▶ DATA PROVIDED:
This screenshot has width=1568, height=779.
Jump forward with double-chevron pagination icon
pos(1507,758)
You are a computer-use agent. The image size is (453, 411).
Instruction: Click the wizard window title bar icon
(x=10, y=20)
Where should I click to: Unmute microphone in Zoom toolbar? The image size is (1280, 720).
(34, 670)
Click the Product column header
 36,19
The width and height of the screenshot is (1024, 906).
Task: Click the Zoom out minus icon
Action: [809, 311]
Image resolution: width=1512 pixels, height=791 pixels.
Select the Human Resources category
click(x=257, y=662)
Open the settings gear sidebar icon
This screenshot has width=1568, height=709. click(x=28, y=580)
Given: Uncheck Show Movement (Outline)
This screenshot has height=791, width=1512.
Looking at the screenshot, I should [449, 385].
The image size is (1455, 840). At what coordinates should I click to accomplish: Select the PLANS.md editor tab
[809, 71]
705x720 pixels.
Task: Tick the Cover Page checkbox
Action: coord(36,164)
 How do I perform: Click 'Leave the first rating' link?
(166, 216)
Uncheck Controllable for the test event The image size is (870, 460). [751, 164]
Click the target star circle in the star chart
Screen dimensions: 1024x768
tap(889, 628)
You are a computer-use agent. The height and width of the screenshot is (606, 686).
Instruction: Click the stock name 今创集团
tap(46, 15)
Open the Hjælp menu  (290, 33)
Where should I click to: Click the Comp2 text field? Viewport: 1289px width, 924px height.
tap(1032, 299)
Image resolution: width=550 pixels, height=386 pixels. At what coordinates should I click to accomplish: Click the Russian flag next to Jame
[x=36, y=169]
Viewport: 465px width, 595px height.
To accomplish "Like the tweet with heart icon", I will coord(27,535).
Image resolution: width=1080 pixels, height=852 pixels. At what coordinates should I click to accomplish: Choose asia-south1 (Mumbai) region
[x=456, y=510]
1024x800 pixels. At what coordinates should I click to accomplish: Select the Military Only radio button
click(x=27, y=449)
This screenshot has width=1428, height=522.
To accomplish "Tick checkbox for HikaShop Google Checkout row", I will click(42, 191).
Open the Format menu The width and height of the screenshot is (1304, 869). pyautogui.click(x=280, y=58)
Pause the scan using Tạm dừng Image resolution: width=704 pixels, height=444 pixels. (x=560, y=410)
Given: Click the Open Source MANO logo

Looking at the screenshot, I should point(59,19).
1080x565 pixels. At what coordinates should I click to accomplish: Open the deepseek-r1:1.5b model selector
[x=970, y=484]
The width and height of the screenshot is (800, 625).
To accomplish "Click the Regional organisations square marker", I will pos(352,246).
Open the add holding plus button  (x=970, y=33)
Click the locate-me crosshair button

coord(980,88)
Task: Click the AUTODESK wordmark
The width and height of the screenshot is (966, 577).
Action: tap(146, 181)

▶ TO BE DONE: Update the records above by changing every "Image resolution" to "Screen size", and give all the lines again with nothing else altered.

▶ WRITTEN SOLUTION:
This screenshot has width=1568, height=779.
Jump forward with double-chevron pagination icon
pos(1507,758)
You are a computer-use agent. The image size is (453, 411).
Instruction: Click the wizard window title bar icon
(x=10, y=20)
Where should I click to: Unmute microphone in Zoom toolbar? The image size is (1280, 720).
(34, 670)
Click the Product column header
 36,19
The width and height of the screenshot is (1024, 906).
Task: Click the Zoom out minus icon
Action: [809, 311]
Screen size: width=1512 pixels, height=791 pixels.
Select the Human Resources category
click(x=257, y=662)
Open the settings gear sidebar icon
This screenshot has width=1568, height=709. click(x=28, y=580)
Given: Uncheck Show Movement (Outline)
This screenshot has height=791, width=1512.
Looking at the screenshot, I should [449, 385].
The image size is (1455, 840). At what coordinates should I click to accomplish: Select the PLANS.md editor tab
[809, 71]
705x720 pixels.
Task: Tick the Cover Page checkbox
Action: coord(36,164)
 How do I perform: Click 'Leave the first rating' link?
(166, 216)
Uncheck Controllable for the test event The image size is (870, 460). [751, 164]
Click the target star circle in the star chart
Screen dimensions: 1024x768
tap(889, 628)
You are a computer-use agent. The height and width of the screenshot is (606, 686).
Instruction: Click the stock name 今创集团
tap(46, 15)
Open the Hjælp menu  (290, 33)
Where should I click to: Click the Comp2 text field? Viewport: 1289px width, 924px height.
tap(1032, 299)
Screen size: width=550 pixels, height=386 pixels. At what coordinates should I click to accomplish: Click the Russian flag next to Jame
[x=36, y=169]
Viewport: 465px width, 595px height.
To accomplish "Like the tweet with heart icon", I will coord(27,535).
Screen size: width=1080 pixels, height=852 pixels. At what coordinates should I click to accomplish: Choose asia-south1 (Mumbai) region
[x=456, y=510]
1024x800 pixels. At what coordinates should I click to accomplish: Select the Military Only radio button
click(x=27, y=449)
This screenshot has width=1428, height=522.
To accomplish "Tick checkbox for HikaShop Google Checkout row", I will click(42, 191).
Open the Format menu The width and height of the screenshot is (1304, 869). pyautogui.click(x=280, y=58)
Pause the scan using Tạm dừng Screen size: width=704 pixels, height=444 pixels. (x=560, y=410)
Given: Click the Open Source MANO logo

Looking at the screenshot, I should point(59,19).
1080x565 pixels. At what coordinates should I click to accomplish: Open the deepseek-r1:1.5b model selector
[x=970, y=484]
The width and height of the screenshot is (800, 625).
To accomplish "Click the Regional organisations square marker", I will pos(352,246).
Open the add holding plus button  (x=970, y=33)
Click the locate-me crosshair button

coord(980,88)
Task: Click the AUTODESK wordmark
The width and height of the screenshot is (966, 577).
Action: tap(146, 181)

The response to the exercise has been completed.